**Required action**. Word for word, set down the lines from the one that holds "Given: Open the green user account icon" through the final line of the listing below, and exclude every picture.

━━━━━ Entries supplied

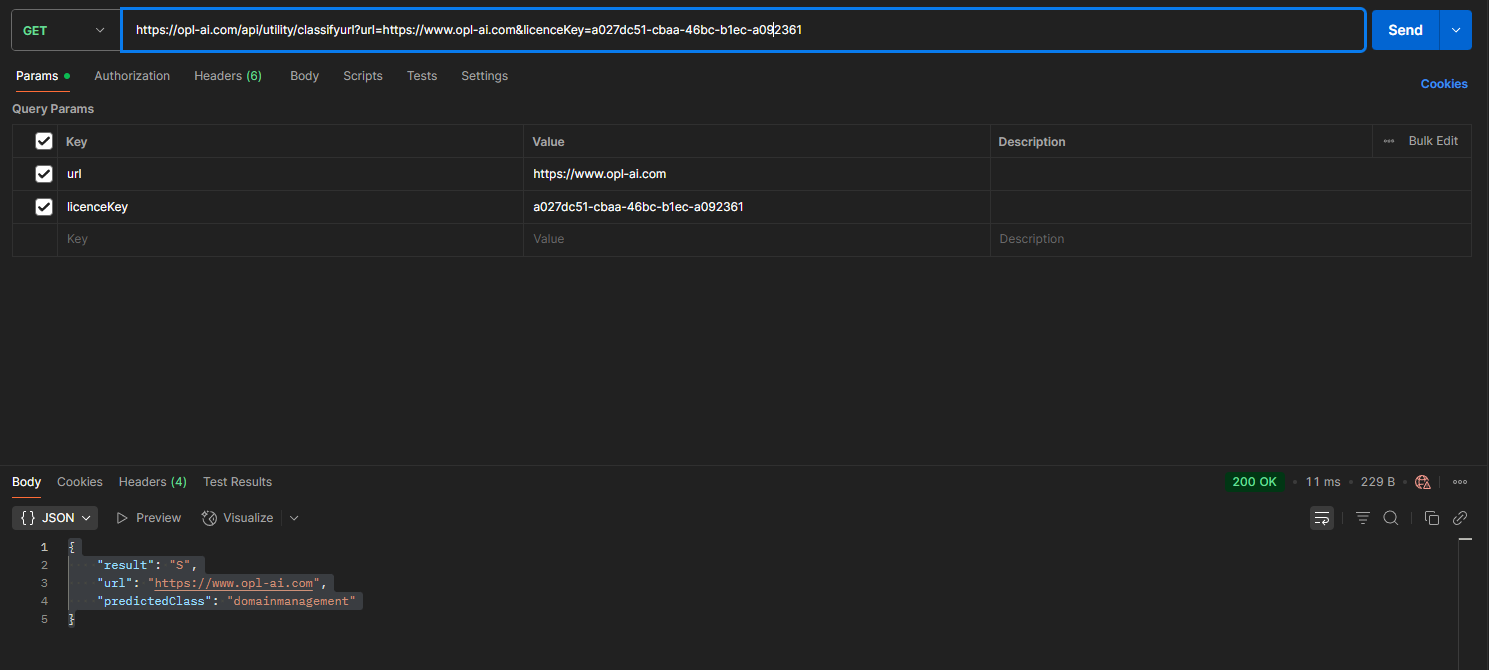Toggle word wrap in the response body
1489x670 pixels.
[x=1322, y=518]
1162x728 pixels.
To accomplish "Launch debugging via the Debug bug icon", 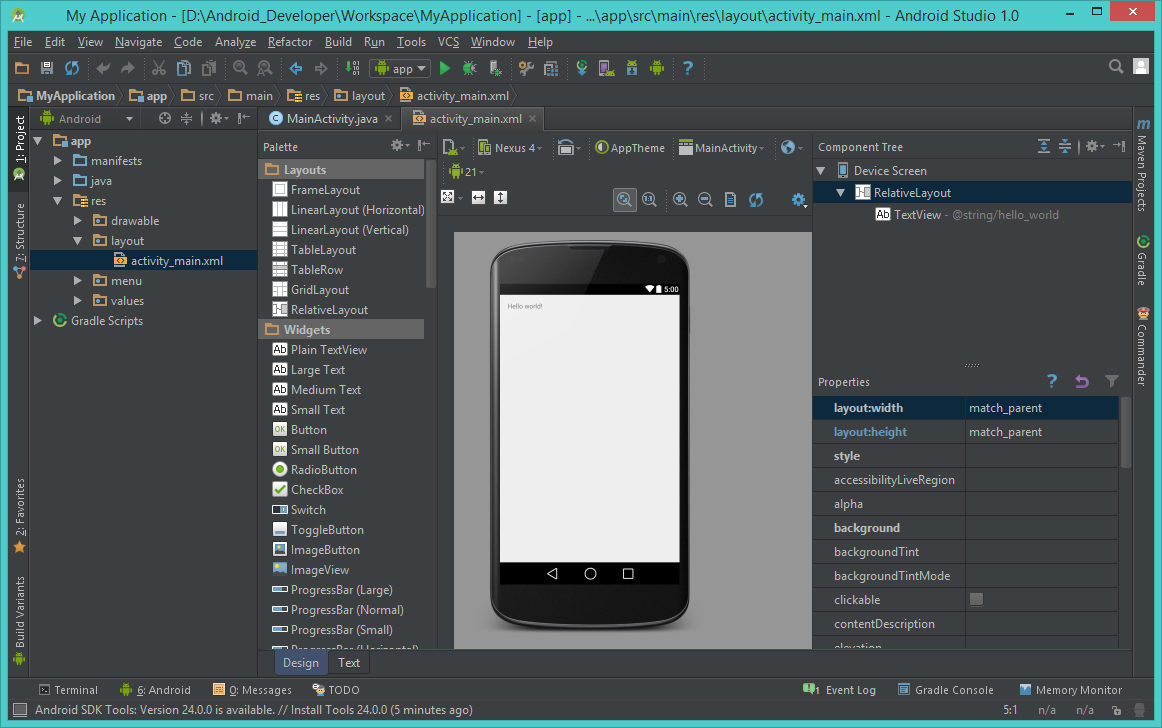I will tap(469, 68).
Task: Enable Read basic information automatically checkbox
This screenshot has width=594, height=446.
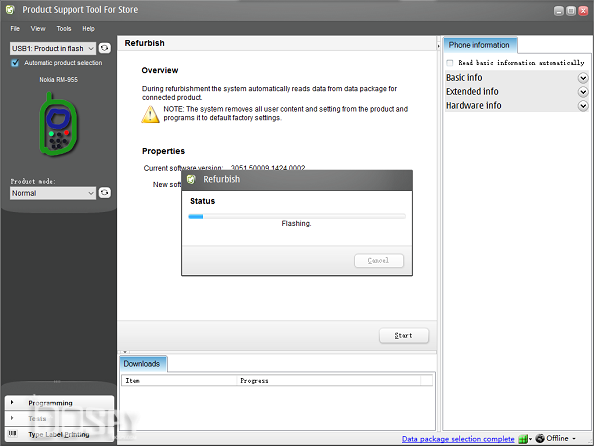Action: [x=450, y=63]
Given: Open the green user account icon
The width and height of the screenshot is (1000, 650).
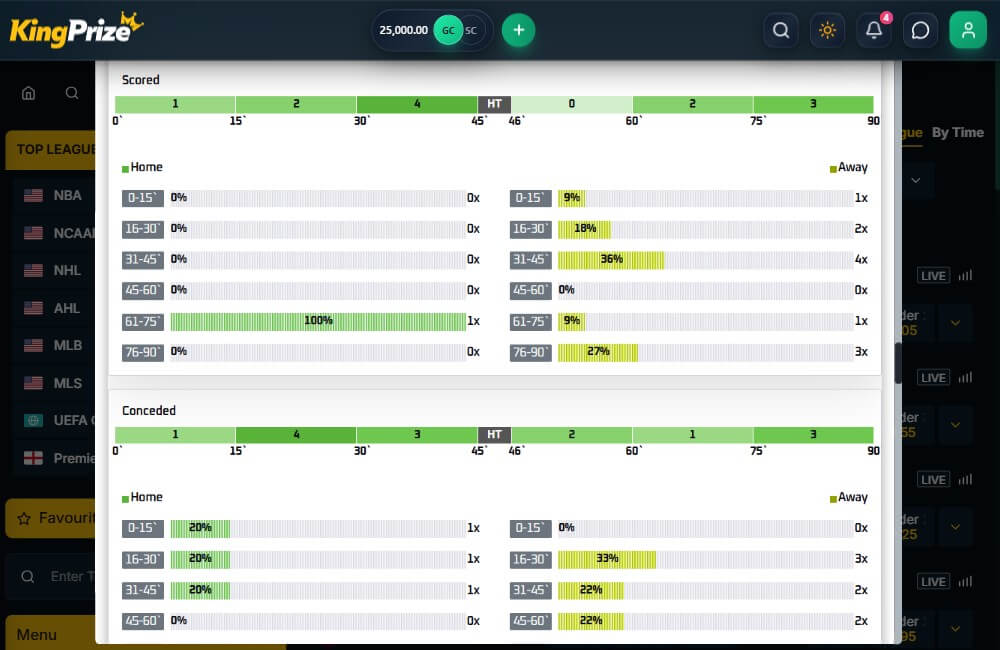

━━━━━━━━━━

**Result for this exercise**.
Given: Open the green user account icon
The width and height of the screenshot is (1000, 650).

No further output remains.